Read More: Top 10 Deepfake Apps For Android And IOS
The year 2017 ushered in the transformer, a deep learning architecture that underlies large language models (LLMs) such as GPT-3, LaMDA, and Gopher. The transformer generates text, software code, and even protein structures. A variation of the transformer, called the “vision transformer,” is also utilized for visual tasks such as image classification. A previous version of OpenAI’s DALL-E used the transformer to create images from text.
A technique introduced by OpenAI in 2021, called Contrastive Language-Image Pre-training (CLIP), became crucial in text-to-image generators. CLIP is effective at learning shared embeddings between text and images by learning from image-caption pairs collected from the internet. CLIP and diffusion (another deep learning technique used for generating images from noise) were utilized in DALLE-2 to create high-resolution images with stunning quality and detail.
As we moved toward 2022, larger models, better algorithms, and more extensive datasets helped improve the output of generative models, creating superior images, generating long stretches of (mostly) coherent text, and writing high-quality software code. Besides, several models became available for the general public to experiment with, making them popular among the masses. In September, OpenAI’s DALL-E became available to everyone. The company removed the waitlist to allow open access to its text-to-image generator DALL-E 2.Â
“More than 1.5 million users are now actively creating over 2 million images a day with DALL-E, from artists and creative directors to authors and architects, with about 100,000 users sharing their creations and feedback in our Discord community,” said an OpenAI spokesperson, elaborating on the popularity of their generative AI tool.
Newer Applications
Generative models were first released as systems that could work with big chunks of creative work. GANs became popular for generating complete images with significantly less input. LLMs like GPT-3 were in the spotlight for writing full articles.
But as the field evolved, it has become evident that generative AI models are pretty unreliable when left to their own whim. Many scientists believe that current deep learning models lack some of the essential components of intelligence, no matter how large they are, which makes them prone to committing unpredictable mistakes. Recently, Meta introduced a new large language model ‘Galactica’ to generate original academic papers with simple prompts. But as more and more people reported it to be full of “statistical nonsense” and that it was developing “wrong” content, the website withdrew the option for people to experiment with.Â
Product teams are finding that generative models perform best when implemented in ways that facilitate greater user control. The past year witnessed several products that use generative models in clever, human-centric ways. For instance, Copy AI, a tool that uses GPT-3 to create blog posts, has an interactive interface where the writer and the LLM create the outline of the article and build it up together. Applications developed with DALL-E 2 and Stable Diffusion also facilitate user control with features that allow for regenerating, configuring, or editing the output of the generative AI model.

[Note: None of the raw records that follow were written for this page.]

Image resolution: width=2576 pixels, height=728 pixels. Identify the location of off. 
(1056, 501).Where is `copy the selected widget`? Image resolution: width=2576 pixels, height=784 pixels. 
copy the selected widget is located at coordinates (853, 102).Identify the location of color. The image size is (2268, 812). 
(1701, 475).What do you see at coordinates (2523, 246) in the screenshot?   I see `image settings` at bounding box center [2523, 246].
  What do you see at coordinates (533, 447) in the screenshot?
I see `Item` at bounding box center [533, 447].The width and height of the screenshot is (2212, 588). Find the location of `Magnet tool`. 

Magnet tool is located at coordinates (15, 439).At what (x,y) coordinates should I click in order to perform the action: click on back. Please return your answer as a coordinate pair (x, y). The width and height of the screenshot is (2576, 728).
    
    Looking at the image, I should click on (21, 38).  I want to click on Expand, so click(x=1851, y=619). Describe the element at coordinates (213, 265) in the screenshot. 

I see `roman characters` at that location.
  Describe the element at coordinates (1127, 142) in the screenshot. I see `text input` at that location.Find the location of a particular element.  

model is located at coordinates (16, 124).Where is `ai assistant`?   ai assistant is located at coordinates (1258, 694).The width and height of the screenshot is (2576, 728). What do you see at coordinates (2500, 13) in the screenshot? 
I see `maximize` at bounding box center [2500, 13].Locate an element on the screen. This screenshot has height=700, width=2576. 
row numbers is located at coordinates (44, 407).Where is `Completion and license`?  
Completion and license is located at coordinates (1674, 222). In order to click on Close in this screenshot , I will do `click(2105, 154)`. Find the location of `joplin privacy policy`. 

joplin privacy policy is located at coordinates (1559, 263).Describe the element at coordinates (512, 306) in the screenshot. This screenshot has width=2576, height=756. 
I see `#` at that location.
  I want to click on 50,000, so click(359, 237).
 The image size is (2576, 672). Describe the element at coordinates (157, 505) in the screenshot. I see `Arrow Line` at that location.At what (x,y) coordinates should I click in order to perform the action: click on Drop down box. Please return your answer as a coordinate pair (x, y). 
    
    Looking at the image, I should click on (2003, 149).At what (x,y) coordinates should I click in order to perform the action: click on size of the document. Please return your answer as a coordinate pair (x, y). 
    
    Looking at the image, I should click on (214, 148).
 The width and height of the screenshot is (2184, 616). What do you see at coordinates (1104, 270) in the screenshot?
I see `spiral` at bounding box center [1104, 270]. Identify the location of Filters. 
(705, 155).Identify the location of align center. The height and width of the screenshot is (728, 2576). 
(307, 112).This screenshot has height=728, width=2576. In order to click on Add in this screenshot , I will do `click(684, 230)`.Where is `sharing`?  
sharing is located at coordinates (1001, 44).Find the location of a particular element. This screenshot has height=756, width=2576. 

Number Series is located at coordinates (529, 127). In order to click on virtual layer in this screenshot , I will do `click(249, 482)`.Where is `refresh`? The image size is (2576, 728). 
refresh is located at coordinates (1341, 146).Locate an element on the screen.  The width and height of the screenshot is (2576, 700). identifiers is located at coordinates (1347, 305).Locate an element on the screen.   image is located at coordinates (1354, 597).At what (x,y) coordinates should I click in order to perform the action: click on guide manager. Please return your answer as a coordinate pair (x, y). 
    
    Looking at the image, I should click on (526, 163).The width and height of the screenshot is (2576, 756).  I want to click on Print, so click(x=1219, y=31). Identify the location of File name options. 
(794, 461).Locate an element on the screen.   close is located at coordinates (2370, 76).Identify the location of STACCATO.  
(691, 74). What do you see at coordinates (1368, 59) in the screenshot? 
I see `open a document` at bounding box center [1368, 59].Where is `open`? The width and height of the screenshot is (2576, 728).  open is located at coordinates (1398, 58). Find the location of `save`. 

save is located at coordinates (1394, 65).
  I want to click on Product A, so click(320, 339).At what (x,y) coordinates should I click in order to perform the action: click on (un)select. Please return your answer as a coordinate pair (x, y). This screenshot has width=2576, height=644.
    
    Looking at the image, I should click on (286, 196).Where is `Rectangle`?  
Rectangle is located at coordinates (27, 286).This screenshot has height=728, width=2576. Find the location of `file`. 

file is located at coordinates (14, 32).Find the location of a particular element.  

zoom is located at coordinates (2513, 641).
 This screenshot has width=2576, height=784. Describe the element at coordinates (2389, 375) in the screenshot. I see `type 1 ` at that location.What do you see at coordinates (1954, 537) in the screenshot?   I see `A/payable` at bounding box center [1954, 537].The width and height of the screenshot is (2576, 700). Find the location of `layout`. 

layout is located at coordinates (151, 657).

As the principal scientist at Google Research, Douglas Eck, said at a recent AI conference, “It is no longer about a generative AI model that creates a realistic picture. It is about making something that you created yourself. Technology should serve our need for agency and creative control over our actions.”
Conclusion
The generative AI industry still has many challenges to overcome, including copyright and ethical complications. Nevertheless, it is interesting to see the generative AI field thrive. As major generative AI models become accessible to the general public, it is obvious that everyone is benefiting from these powerful tools. Moreover, big companies like Microsoft are making the most out of their exclusive access to OpenAI’s technology, cloud infrastructure, and the huge market for creativity tools to bring generative models to its users.
However, down the road, the real potential of generative AI might manifest itself in unexpected markets. Who knows, perhaps generative AI will give birth to a new era of applications that we have never thought of before.